Victory in Saturday’s opening World Superbike race will see Jonathan Rea crowned champion for an unprecedented third year in a row.
By lunchtime tomorrow, the Ulster rider could be a triple world champion, becoming the only rider ever in history to achieve three World Superbike titles on the trot.
However, with rain in the forecast, it may not be plain sailing for the Kawasaki rider, who holds an almost insurmountable lead of 120 points over team-mate Tom Sykes with six races in total remaining and a maximum of 150 points on the table.
Should track conditions prove wet, the margin for error widens significantly, although Rea has shown himself to be equally adept at riding in the rain as he is in the dry.
His 12th victory of 2017 in the opener (12:00 BST) would be enough to draw a line under the championship, although Rea could still lift the title without winning the race.
Should he finish second, Yorkshireman Sykes would need to finish fourth or lower, or if the Ballyclare man fills the final podium place in third, then Sykes will need to finish the race in fifth position or lower to have no mathematical chance of the title.
The prospect of Rea finishing outside the top three is an unlikely one, with the two-time champion only missing out on a podium on one occasion in 20 races this year.
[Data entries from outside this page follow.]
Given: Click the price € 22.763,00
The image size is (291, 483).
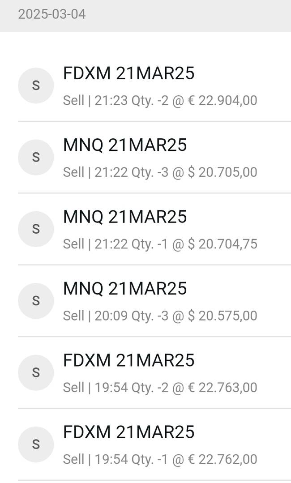Looking at the screenshot, I should click(x=222, y=388).
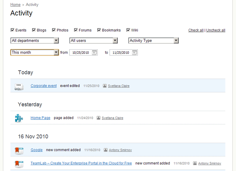Click the news icon beside Corporate event

click(19, 87)
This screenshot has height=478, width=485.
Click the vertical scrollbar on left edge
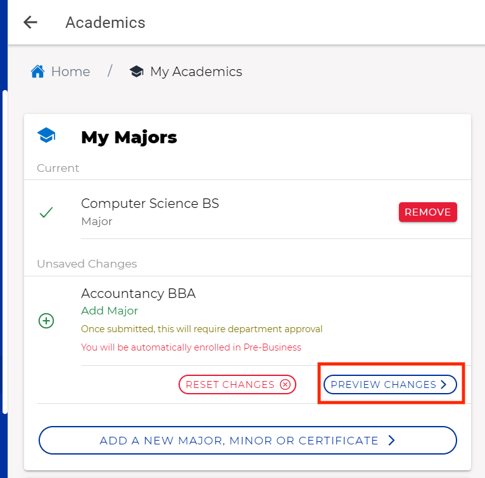pyautogui.click(x=4, y=252)
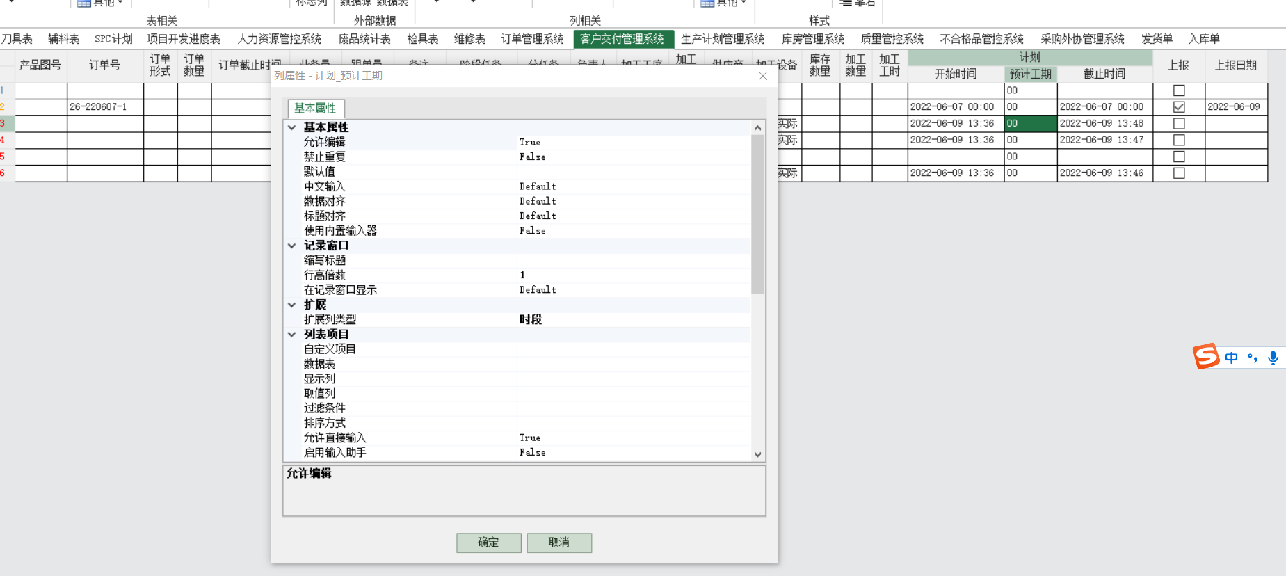Viewport: 1286px width, 576px height.
Task: Select the 允许编辑 property value field
Action: click(x=633, y=142)
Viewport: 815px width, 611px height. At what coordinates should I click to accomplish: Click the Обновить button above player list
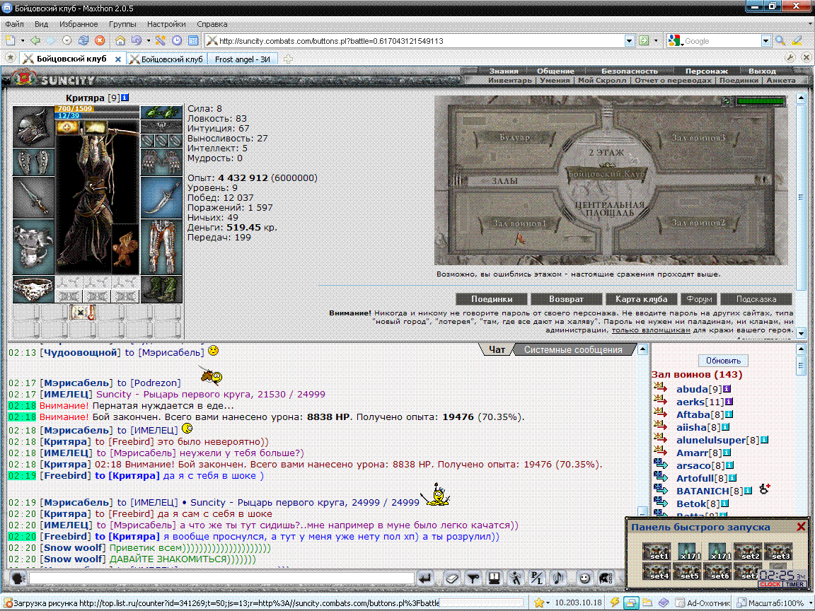(723, 361)
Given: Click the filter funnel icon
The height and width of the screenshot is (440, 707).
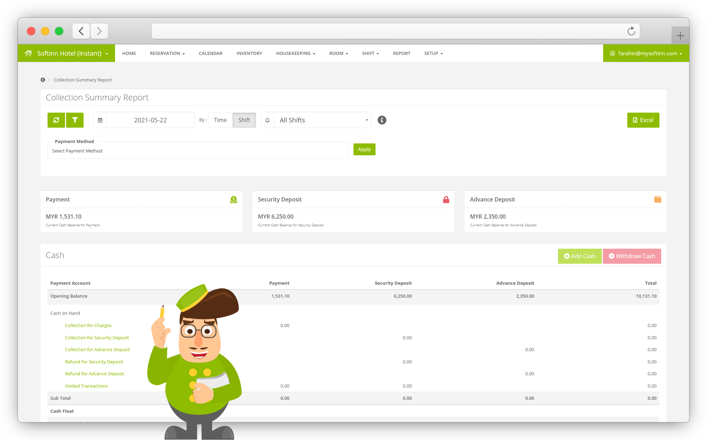Looking at the screenshot, I should pyautogui.click(x=74, y=120).
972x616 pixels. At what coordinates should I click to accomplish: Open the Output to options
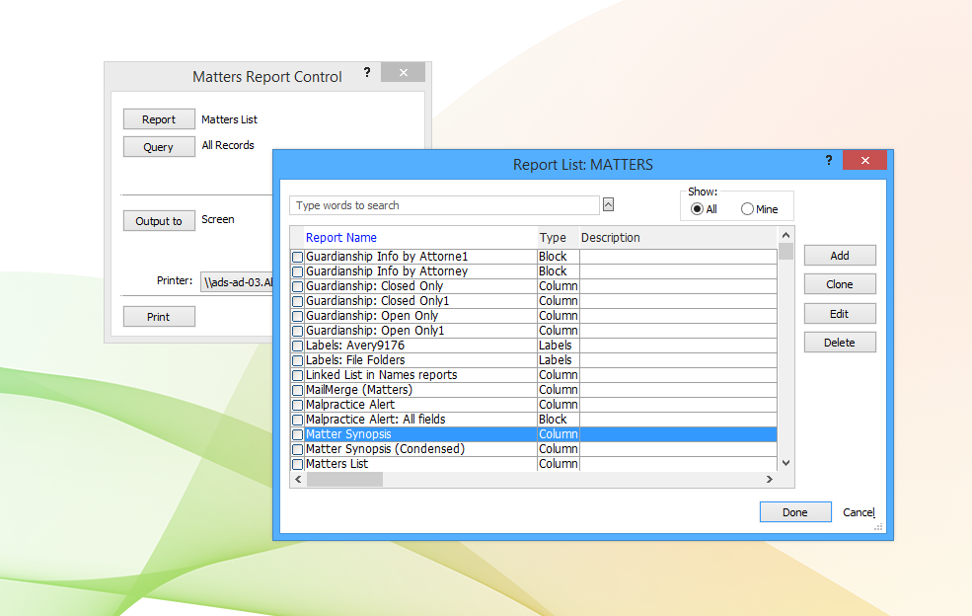pos(159,220)
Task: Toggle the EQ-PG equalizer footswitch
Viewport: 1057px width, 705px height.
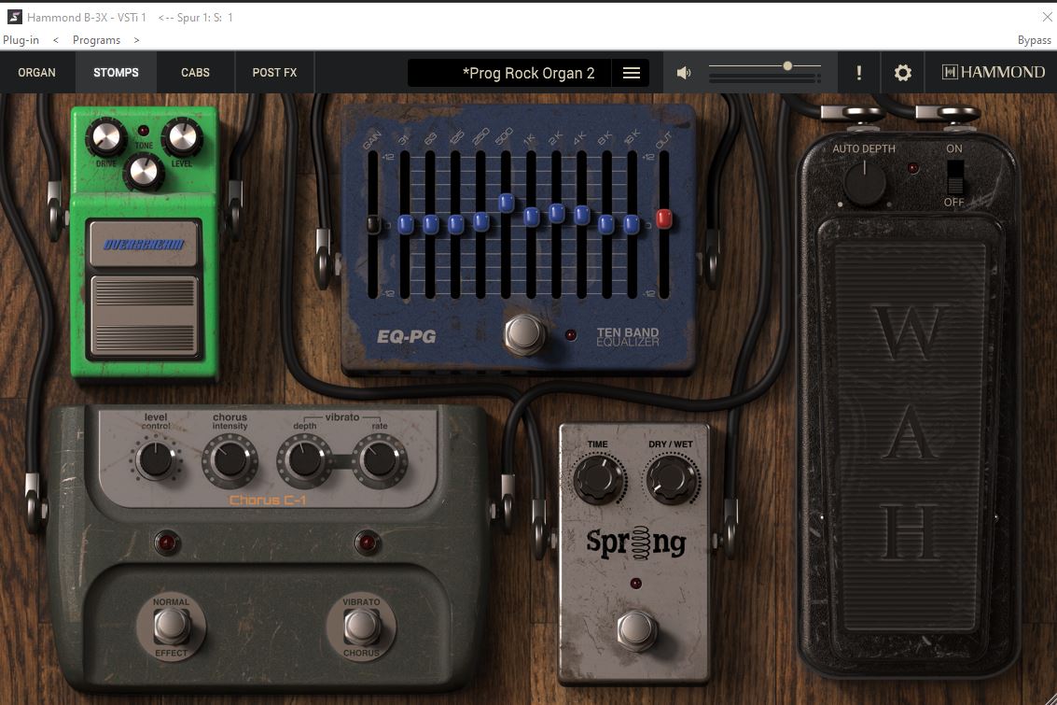Action: pos(524,333)
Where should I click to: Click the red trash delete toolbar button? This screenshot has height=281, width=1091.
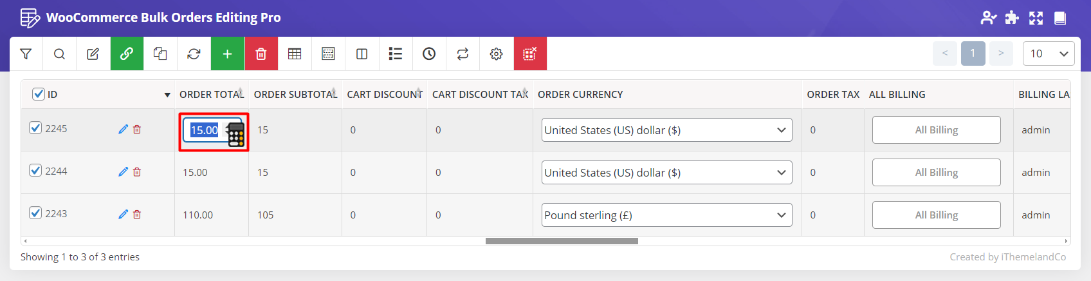click(261, 54)
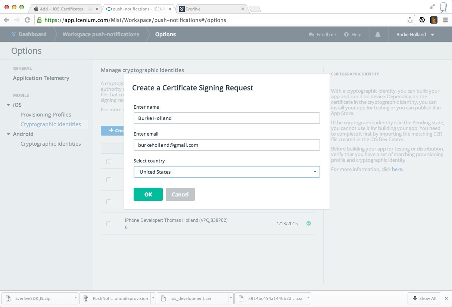Image resolution: width=452 pixels, height=307 pixels.
Task: Check the Thomas Holland certificate checkbox
Action: (x=109, y=224)
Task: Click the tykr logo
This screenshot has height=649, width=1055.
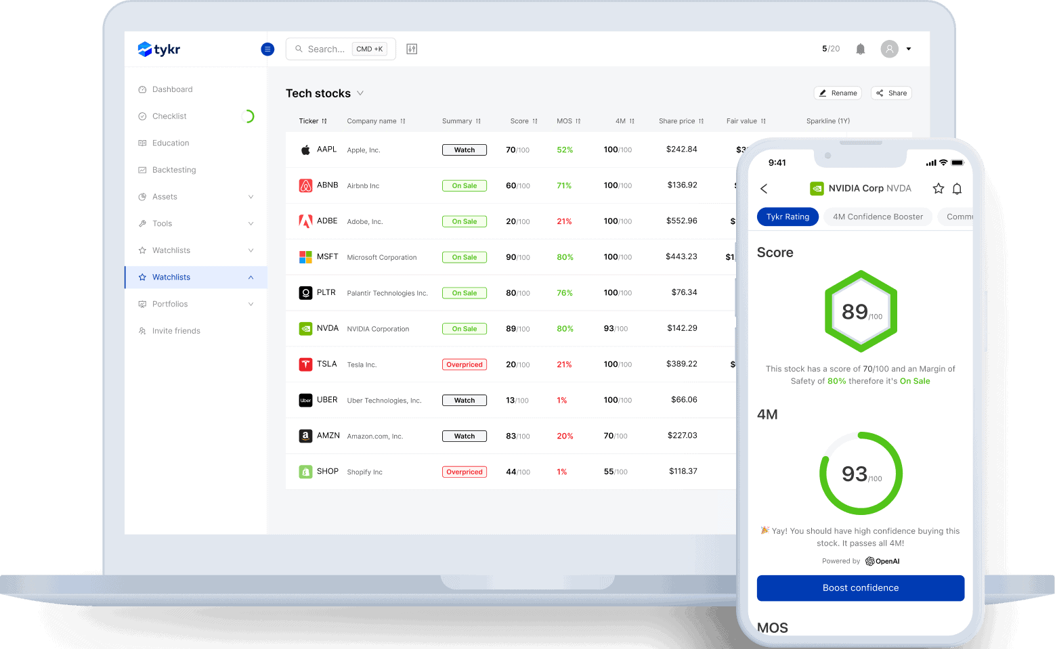Action: [159, 49]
His sole DNF was taken out of his hands when a rear tyre problem caused him to crash at Donington Park earlier in the season.
Rea also has a strong record at Magny-Cours, sealing a double in 2015 on the Ninja ZX-10R and finishing second in race two last year.
Sykes, whose own title bid was fatally derailed in the previous round when he missed both races in Portugal through injury, twice finished third last year in France, when Welshman Chaz Davies won both races on the Aruba.it Ducati.
Everything seems tilted in Rea’s favour, but in motorcycling nothing can ever be taken for granted and the champion elect is too experienced to look beyond the task in hand this weekend.
“Our 2017 package is really strong and I think for us, we need to remain focused on the next rounds and then start thinking about 2018,” he said.
“It’s important not to lose focus because we still have a really hard job to do. The championship lead is massive now and we can go to Magny-Cours thinking about trying to win it in France.
“If we have a solid enough weekend in Magny-Cours we can get it done.”
If Rea comes up short on Saturday, he will have another bite at the cherry in race two on Sunday to put the outcome beyond doubt with two rounds of the championship still remaining at Jerez Spain and Losail in Qatar – two circuits where Rea has surprisingly never tasted success.
He said: “Jerez and Qatar are probably the only circuits where I have never won a Superbike race, so the big target is to try and win.
“In November we have a long test at Jerez and then we go back there in January, so before Phillip Island [in 2018] we will have many kilometres under our belts and we’ll be ready.”
His fellow countryman, Eugene Laverty, claimed his best result of the season at Portimao on the Milwaukee Aprilia, where he also qualified on the front row for race one.
Laverty’s goal before the season is out remains to finish on the rostrum for the first time since his return to the series this year on the Italian machine.
“Portimao was our best result of the year and the closest we have been to the race winner,” he said.
“We had a good test on Monday also, so we’re on the right track and looking to progress with three rounds left.
“Magny-Cours should be good for us because the rear tyre is usually consistent for the whole race.
“That could all change if it rains though, and it looks set to rain all day on Saturday, which will be a challenge.
“The grip of the tarmac here will be a benefit, though we are still missing some traction out of the slow corners but it’s an area we are improving.
“We’ll be working hard towards the podium which is the aim this weekend.”